### EXERCISE REQUIREMENTS
Word for word, restate the entries below and exclude every image.

Dataset items:
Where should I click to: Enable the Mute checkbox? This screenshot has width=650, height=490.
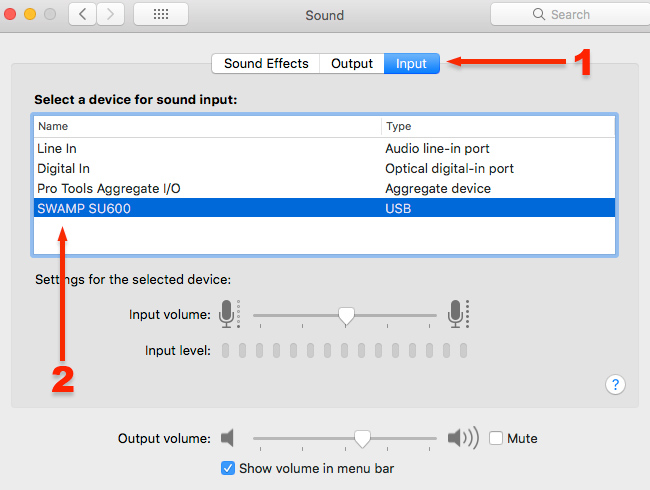[496, 438]
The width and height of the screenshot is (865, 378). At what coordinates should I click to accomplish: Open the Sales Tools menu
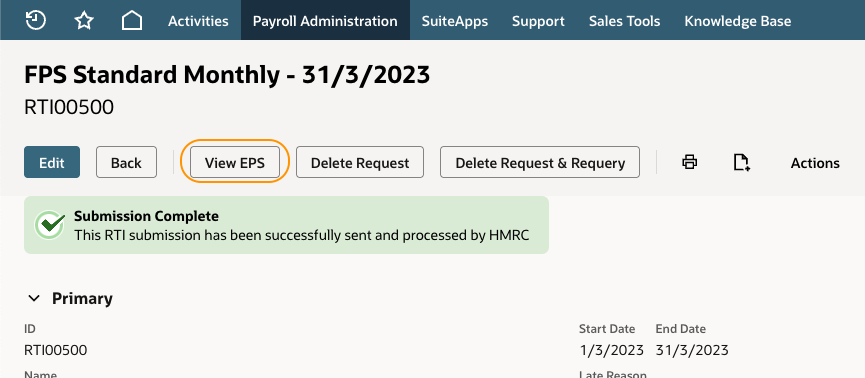click(x=624, y=21)
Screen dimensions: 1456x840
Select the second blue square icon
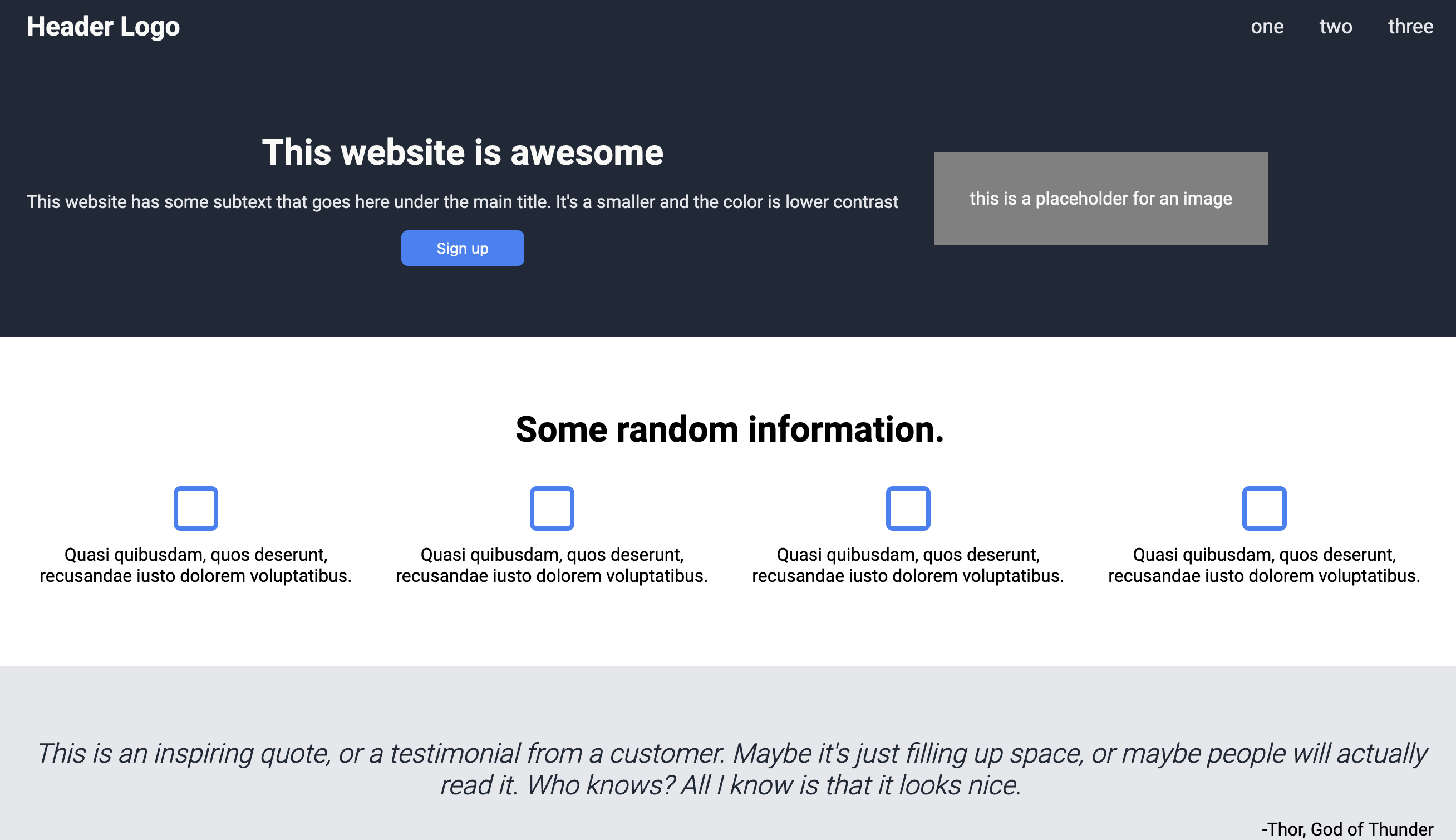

### YOUR RESPONSE
Where should I click to: Enable the Mute checkbox? This screenshot has width=650, height=490.
[496, 438]
The width and height of the screenshot is (865, 378). At what coordinates should I click to accomplish: Open the Sales Tools menu
click(x=624, y=21)
Screen dimensions: 1456x840
Select the second blue square icon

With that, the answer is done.